Assignment: Write out each entry word for word.

Dataset excerpts:
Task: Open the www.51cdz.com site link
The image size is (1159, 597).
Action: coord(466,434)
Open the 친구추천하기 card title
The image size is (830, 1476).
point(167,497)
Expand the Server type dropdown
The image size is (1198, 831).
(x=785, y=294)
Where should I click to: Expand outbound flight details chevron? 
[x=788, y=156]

The completed task:
Task: Open the www.51cdz.com site link
The image size is (1159, 597).
Action: coord(466,434)
Open the 친구추천하기 card title
The image size is (830, 1476).
point(167,497)
Expand the Server type dropdown
The image size is (1198, 831).
(x=785, y=294)
Where should I click to: Expand outbound flight details chevron? 
[x=788, y=156]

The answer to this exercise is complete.